# Computing gradients for NN modules and Practical tricks for Back Propagation

🎙️ Yann LeCun

## A concrete example of backpropagation and intro to basic neural network modules

### Example

We next consider a concrete example of backpropagation assisted by a visual graph. The arbitrary function $G(w)$ is input into the cost function $C$, which can be represented as a graph. Through the manipulation of multiplying the Jacobian matrices, we can transform this graph into the graph that will compute the gradients going backwards. (Note that PyTorch and TensorFlow do this automatically for the user, i.e. the forward graph is automatically “reversed” to create the derivative graph that backpropagates the gradient.) In this example, the green graph on the right represents the gradient graph. Following the graph from the topmost node, it follows that

$\frac{\partial C(y,\bar{y})}{\partial w}=1 \cdot \frac{\partial C(y,\bar{y})}{\partial\bar{y}}\cdot\frac{\partial G(x,w)}{\partial w}$

In terms of dimensions, $\frac{\partial C(y,\bar{y})}{\partial w}$ is a row vector of size $1\times N$ where $N$ is the number of components of $w$; $\frac{\partial C(y,\bar{y})}{\partial \bar{y}}$ is a row vector of size $1\times M$, where $M$ is the dimension of the output; $\frac{\partial \bar{y}}{\partial w}=\frac{\partial G(x,w)}{\partial w}$ is a matrix of size $M\times N$, where $M$ is the number of outputs of $G$ and $N$ is the dimension of $w$.

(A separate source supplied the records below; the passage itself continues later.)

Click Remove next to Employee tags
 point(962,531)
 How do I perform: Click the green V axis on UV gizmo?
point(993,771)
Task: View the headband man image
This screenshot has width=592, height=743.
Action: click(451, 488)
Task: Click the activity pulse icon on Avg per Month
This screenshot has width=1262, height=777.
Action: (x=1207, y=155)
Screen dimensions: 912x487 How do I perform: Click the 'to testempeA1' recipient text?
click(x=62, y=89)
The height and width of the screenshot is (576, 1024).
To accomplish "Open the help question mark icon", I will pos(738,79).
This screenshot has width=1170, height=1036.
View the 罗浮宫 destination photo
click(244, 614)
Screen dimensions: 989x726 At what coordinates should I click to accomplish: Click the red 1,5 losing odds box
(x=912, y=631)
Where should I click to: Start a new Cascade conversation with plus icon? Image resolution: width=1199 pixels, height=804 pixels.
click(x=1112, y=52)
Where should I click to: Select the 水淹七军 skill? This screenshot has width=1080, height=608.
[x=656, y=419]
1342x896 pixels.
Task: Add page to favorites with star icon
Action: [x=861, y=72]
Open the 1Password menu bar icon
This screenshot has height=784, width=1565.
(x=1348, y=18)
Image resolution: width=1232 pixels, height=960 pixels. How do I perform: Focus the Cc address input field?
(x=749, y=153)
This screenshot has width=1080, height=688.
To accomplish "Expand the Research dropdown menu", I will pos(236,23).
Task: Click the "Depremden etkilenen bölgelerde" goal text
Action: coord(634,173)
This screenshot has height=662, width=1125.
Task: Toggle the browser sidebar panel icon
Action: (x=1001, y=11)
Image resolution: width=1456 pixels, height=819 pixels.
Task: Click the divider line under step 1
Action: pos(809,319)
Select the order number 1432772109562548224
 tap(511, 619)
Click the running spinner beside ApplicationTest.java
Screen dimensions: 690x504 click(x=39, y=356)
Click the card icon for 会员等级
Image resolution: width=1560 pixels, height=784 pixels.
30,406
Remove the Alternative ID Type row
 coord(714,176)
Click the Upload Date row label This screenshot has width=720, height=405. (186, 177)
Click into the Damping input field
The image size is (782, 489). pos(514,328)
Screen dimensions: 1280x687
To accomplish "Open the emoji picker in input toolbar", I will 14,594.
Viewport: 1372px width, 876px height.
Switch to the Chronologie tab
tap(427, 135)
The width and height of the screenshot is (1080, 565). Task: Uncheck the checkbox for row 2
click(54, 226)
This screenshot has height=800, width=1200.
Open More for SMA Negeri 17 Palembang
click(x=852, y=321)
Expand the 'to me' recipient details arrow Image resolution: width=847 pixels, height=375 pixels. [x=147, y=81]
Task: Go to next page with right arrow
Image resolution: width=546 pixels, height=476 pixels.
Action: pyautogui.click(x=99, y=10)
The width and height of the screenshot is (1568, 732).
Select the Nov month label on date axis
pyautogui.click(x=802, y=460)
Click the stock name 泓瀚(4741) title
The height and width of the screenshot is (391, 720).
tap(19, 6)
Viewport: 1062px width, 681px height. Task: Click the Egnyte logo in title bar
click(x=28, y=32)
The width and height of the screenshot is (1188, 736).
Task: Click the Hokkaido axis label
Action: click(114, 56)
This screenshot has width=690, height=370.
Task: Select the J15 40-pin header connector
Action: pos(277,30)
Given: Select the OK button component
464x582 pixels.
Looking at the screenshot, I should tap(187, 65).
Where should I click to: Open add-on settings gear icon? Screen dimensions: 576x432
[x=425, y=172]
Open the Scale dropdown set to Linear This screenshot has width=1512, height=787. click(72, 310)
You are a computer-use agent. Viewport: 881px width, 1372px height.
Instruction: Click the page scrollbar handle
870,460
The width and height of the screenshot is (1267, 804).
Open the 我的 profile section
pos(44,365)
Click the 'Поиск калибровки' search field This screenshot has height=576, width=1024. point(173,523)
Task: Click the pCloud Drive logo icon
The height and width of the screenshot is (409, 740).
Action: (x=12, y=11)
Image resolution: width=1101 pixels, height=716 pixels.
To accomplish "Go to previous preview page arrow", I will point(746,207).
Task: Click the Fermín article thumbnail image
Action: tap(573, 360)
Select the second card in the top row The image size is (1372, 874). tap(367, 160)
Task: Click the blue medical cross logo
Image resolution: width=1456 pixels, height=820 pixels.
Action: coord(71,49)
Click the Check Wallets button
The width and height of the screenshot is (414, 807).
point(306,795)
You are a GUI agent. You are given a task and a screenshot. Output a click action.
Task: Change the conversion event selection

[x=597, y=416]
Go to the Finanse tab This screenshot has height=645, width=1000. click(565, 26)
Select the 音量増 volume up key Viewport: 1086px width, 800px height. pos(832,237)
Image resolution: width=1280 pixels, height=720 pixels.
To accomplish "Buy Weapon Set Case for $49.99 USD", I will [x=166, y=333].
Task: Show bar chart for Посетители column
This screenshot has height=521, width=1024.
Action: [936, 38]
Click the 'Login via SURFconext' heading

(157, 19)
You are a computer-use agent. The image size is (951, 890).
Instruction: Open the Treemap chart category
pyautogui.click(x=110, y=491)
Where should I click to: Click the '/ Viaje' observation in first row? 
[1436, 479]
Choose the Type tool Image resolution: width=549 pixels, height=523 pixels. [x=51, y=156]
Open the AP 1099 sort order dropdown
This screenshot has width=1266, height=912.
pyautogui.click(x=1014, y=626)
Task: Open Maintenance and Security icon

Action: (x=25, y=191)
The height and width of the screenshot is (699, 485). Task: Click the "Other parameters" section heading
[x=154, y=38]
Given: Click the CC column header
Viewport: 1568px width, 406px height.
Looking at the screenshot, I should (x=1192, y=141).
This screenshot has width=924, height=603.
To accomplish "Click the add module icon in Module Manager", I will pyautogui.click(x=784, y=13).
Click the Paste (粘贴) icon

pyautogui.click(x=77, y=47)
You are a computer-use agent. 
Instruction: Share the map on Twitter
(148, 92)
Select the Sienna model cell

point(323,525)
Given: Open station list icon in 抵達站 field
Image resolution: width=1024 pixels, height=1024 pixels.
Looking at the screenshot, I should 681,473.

Note that complications might arise when the architecture of the graph is not fixed, but is data-dependent. For example, we could choose neural net module depending on the length of input vector. Though this is possible, it becomes increasingly difficult to manage this variation when the number of loops exceeds a reasonable amount.

### Basic neural net modules

There exist different types of pre-built modules besides the familiar Linear and ReLU modules. These are useful because they are uniquely optimized to perform their respective functions (as opposed to being built by a combination of other, elementary modules).

• Linear: $Y=W\cdot X$

\begin{aligned} \frac{dC}{dX} &= W^\top \cdot \frac{dC}{dY} \\ \frac{dC}{dW} &= \frac{dC}{dY} \cdot X^\top \end{aligned}
• ReLU: $y=(x)^+$

$\frac{dC}{dX} = \begin{cases} 0 & x<0\\ \frac{dC}{dY} & \text{otherwise} \end{cases}$
• Duplicate: $Y_1=X$, $Y_2=X$

• Akin to a “Y - splitter” where both outputs are equal to the input.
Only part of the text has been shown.